Niall BakerLast week we were at the Travel 2020 conference at the Oval cricket ground.  This is the technology-focused transport conference where a wide range of organisations come to showcase the products they have developed to improve passenger travel.  It was also an opportunity for key decision-makers to come together and debate how technology can be best utilised to improve the passenger experience.

One of the main themes running through the conference was the future of fares and ticketing, in particular how new payment technology is going to transform our lives over the next decade.  Listening to Transport Minister Norman Baker, we were led to believe that we’ll be able to get on a bus in Bournemouth, the Metro in Newcastle and the train in Cardiff using a single smartcard in an integrated system.   MasterCard see the future through contactless bank card payments on buses, trains and the underground.  Then there’s the complex world of mobile phone payments which could go any way: near field communication (NFC), QR barcodes, ticket-based apps, and all probably determined by how Apple decide to go with the next generation of iPhones.

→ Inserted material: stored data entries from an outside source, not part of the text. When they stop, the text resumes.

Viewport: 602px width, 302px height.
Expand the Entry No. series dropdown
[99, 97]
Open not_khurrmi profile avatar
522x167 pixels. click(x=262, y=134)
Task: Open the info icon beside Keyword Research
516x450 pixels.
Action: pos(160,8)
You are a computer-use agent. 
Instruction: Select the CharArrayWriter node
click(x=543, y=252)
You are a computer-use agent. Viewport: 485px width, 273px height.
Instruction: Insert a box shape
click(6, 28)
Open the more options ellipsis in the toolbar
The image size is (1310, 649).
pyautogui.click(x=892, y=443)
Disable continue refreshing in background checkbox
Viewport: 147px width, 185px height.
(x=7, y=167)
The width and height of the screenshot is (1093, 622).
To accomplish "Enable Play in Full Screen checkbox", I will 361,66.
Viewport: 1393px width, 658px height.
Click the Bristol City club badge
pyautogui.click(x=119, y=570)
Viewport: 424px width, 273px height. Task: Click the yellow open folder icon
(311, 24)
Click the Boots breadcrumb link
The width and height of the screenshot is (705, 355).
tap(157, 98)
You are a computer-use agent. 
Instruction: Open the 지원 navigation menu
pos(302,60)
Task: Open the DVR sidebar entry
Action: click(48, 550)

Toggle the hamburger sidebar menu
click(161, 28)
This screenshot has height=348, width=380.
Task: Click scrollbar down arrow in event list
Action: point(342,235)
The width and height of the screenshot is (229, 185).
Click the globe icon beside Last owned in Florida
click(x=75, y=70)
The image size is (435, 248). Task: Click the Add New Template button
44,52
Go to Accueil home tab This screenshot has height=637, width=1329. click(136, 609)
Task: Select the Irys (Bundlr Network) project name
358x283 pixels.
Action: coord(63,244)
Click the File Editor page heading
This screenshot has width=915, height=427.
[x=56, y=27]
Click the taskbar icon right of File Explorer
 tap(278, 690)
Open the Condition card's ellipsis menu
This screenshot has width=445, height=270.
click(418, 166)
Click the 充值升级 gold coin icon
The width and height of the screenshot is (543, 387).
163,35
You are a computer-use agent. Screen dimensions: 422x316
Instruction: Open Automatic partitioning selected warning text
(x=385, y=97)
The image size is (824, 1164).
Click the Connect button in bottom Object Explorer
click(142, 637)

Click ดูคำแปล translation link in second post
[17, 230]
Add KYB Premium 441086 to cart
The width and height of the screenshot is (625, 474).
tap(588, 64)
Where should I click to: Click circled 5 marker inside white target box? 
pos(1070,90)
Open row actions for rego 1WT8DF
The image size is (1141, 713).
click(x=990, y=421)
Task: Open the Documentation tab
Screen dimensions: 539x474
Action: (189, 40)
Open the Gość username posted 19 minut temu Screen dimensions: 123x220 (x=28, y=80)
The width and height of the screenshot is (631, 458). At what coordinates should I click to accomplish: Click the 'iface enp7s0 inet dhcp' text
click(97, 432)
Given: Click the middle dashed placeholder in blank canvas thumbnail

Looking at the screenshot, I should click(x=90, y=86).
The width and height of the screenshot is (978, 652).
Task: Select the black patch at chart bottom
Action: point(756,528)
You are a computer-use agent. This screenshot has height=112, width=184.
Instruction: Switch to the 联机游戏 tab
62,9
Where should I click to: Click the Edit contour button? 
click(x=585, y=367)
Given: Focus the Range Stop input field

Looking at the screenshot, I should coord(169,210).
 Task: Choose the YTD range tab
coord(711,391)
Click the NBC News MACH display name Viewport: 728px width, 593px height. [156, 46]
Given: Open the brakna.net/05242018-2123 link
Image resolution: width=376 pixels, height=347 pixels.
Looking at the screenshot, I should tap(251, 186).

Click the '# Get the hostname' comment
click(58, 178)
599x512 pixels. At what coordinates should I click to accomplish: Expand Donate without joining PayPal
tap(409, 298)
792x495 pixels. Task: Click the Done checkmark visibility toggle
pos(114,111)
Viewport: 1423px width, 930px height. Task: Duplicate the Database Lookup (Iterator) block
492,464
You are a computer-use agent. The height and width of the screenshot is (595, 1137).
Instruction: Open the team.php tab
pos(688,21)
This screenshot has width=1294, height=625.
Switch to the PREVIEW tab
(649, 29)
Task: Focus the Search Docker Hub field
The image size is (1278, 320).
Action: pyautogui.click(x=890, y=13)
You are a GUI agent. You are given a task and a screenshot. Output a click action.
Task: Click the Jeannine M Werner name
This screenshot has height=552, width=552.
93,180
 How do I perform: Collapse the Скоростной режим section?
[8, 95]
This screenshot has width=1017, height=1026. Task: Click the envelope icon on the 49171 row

Looking ahead a decade it’s unclear to see which technology will come out of top, for all we know something new will come along and outclass the lot.  The field of fares and ticketing certainly seems to be moving far from the world of paper and card!

I have no doubt that use of this technology will make travel by public transport easier, more efficient and more attractive for a considerable proportion of the population, but there are many important questions that were not answered at Travel 2020.  We heard a lot of ‘this technology is best’ or ‘that technology is better’, but there is little understanding of what passengers, and particularly prospective passengers, want from a future fares and ticketing system.  Are they more inclined to opt for contactless bank cards or mobile technology?  Or do they simply want to be able to get paper tickets more easily?  What’s happening to cash in all this?  What are the concerns of the unbanked or people without access to a smartphone, are their needs being met in this debate?

The debate will carry on and no doubt someone else will through their revolutionary idea into the mix, but to fully unleash the potential of new payment technology requires a clearer understanding of the passenger, in particular what they want and need from a ticketing system.